Describe your approach to photography— What makes your work unique?
I would say I approach photography knowing that no photoshoot has the same approach. Every project is different with its own unique set of challenges. The lesson I learned early on was to be prepared for anything and everything – roll with the punches and make the best out of it. I would describe my work as cinematic with a pinch of dramatic lighting bringing it all together nicely. The idea of telling a whole story in one frame is what attracted me to photography. I fall in love with every client because, when I tell their story I don’t want it to be boring. I want to tell their story with the same enthusiasm and excitement as a kid telling their favorite scary story to their friends in front of a campfire. What makes a good image? I think what makes a great image (cliche but true) is when the viewer looks at it and they feel some sort of connection to the image. It can be any kind of connection: love, hate, or nostalgia. I feel any emotion is good you just have to make that connection with the person that’s viewing the image.
What inspires you? Who are your influences?
I am inspired by other photographers and artists. I love looking at images and imagining how the photographer/artist put them together. It’s amazing to look at other people’s work and see the passion and love they put into it. I always was attracted to art in itself I remember as a kid when I would watch movies I always paused my favorite parts and tried to recreate them with my action figures (I loved the production aspect). I would steal my mom’s magazines so I could stare at the images all day. It’s crazy how in love I was with all of it. My influences? Oh man, that list is like my iTunes playlist. If I had to make a list it would be Annie Leibovitz, Mark Seliger, Art Streiber, Erwin Olaf, to name a few.

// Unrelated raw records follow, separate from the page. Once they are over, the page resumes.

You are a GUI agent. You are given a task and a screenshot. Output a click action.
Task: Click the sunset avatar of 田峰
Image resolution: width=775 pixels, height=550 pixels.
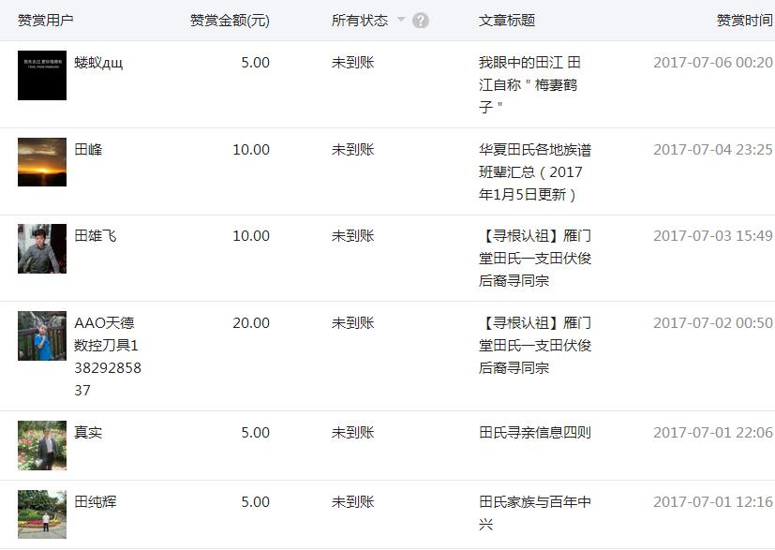click(x=42, y=162)
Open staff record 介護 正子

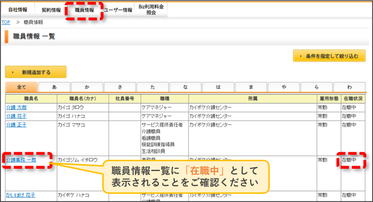coord(17,125)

What was your first camera?
As a kid, it was a Minox spy camera my dad gave me with 1 roll of film ( I shot a lot of top-secret projects lol). As an adult, it was the Canon eos 40d.
Can you tell us about your journey to medium format?

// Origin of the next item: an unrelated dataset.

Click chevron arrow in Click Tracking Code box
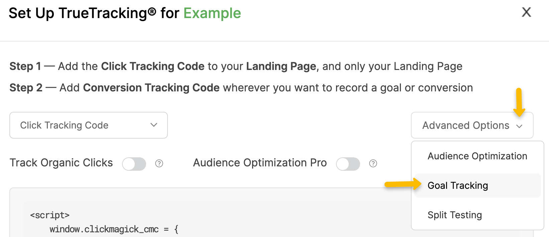This screenshot has height=237, width=549. point(154,125)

I think a photographer’s tools are only as good as the person using them. I would say that as I grew as an artist I explored more image-making equipment in the search of a system that had a more film-like quality, it was a look I liked and wanted. I tried a few other systems in my journey I liked the Hasselblad and how it performed but I wasn’t in love. I finally had a friend that lent me the Phase One 645df+ with the P40+ back and I was SOLD with the images it produced compared to the equipment I was currently using. I loved the sharpness and tonal range and look. It’s hard to describe but I just like the crispness and colors the Phase One system produced.
Describe your experience with DT and why you chose to shoot with Phase One gear.
My experience with DT was awesome. I linked up with Jeff Lin via phone call and described what I was looking for and he helped me make the decision. I settled on the 645df+ and P30+ back as my first system and I loved it. After a few years of beating that system up, I wanted to upgrade because the XF system came out. I once again called Jeff and he set me up with the IQ350 with the Phase One XF body and it is my pride and joy. Love it! Why do I shoot phase one? The answer is simple. I don’t believe any other system can give me the results I’m looking for. Not to mention these suckers are reliable! I have honestly put them through the roughest conditions and they constantly shine for me. Lastly, the support is amazing.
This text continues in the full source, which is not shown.